Wherever the line that contains "This screenshot has" falls, repeat it and the lines after it exactly until the records end, without any pictures.

[Recorded data]

....................

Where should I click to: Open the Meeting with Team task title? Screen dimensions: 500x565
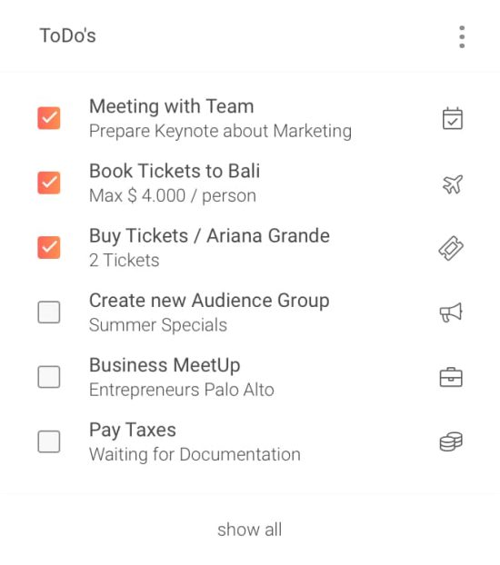click(172, 106)

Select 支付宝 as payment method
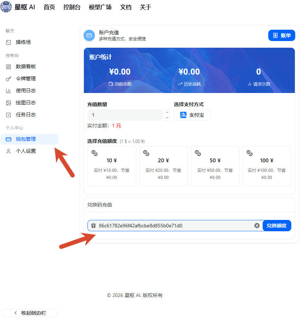(192, 115)
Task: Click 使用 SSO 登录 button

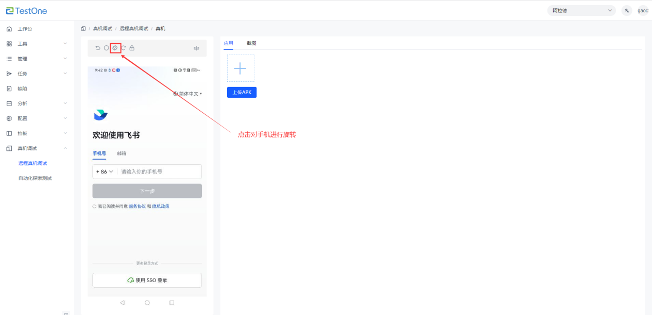Action: [147, 280]
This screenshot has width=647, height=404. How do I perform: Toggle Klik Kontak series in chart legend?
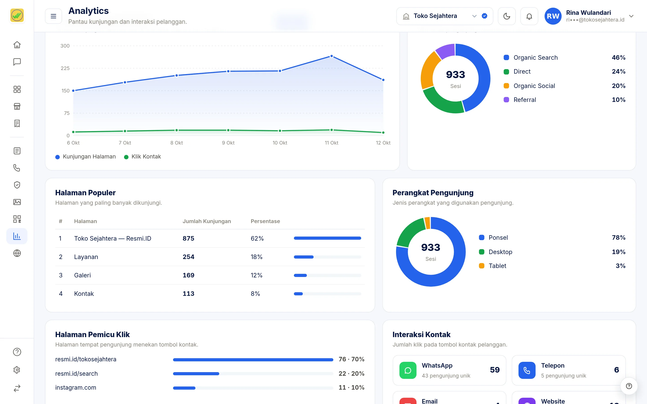(143, 157)
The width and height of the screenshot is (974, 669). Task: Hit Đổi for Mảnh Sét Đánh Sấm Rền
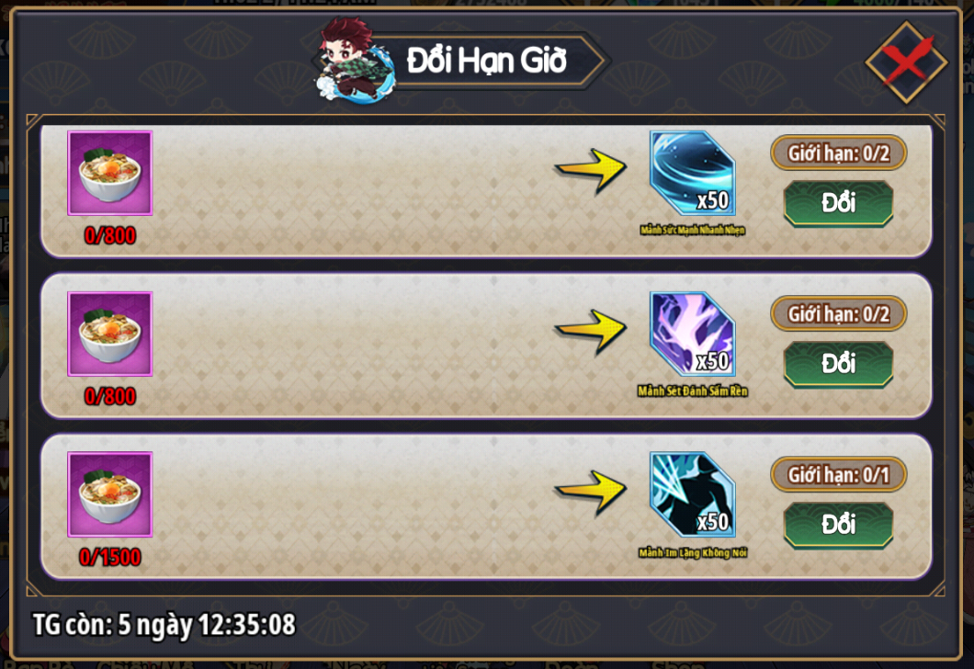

....................

Reply
This screenshot has width=647, height=404. How do I perform: Toggle Klik Kontak series in chart legend?
(143, 157)
The width and height of the screenshot is (974, 669). Task: Hit Đổi for Mảnh Sét Đánh Sấm Rền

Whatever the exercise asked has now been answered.